Samenvattend: bij het monitoren en analyseren van de CZV-waterkwaliteit in huishoudelijk afvalwater is de representativiteit van het monster de meest kritische controlefactor. Als dit niet kan worden gegarandeerd, of als een verband dat de representativiteit van de waterkwaliteit beïnvloedt, wordt genegeerd, zullen de meet- en analyseresultaten onnauwkeurig zijn. fouten die tot foutieve technische conclusies leiden.
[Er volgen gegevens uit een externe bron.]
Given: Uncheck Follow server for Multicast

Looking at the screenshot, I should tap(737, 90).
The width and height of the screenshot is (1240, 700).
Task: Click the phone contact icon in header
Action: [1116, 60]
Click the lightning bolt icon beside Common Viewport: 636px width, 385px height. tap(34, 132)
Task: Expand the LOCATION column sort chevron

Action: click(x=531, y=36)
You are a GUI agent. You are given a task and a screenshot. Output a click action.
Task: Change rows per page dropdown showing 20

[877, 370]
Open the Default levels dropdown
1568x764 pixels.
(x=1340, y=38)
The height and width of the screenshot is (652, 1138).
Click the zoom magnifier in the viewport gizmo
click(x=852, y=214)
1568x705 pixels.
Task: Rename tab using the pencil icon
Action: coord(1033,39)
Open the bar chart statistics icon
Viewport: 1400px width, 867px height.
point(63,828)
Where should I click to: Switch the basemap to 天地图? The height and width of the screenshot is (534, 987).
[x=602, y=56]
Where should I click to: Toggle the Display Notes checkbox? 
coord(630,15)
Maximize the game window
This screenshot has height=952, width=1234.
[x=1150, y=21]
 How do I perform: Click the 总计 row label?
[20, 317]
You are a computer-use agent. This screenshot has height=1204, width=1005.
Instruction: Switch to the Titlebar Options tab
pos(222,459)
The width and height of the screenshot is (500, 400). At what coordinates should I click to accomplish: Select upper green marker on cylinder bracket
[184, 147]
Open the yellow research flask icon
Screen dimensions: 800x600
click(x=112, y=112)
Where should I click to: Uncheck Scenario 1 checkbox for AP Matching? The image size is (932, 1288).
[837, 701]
De snelleCZV-detectiemethode ontwikkeld door Lianhua in 1982 kan CZV-resultaten binnen 20 minuten detecteren. De werking is gestroomlijnd en het instrument heeft al een curve vastgesteld, waardoor titratie en conversie niet meer nodig zijn, waardoor fouten veroorzaakt door bewerkingen aanzienlijk worden verminderd. Deze methode heeft geleid tot technologische innovatie op het gebied van het testen van de waterkwaliteit en heeft een grote bijdrage geleverd.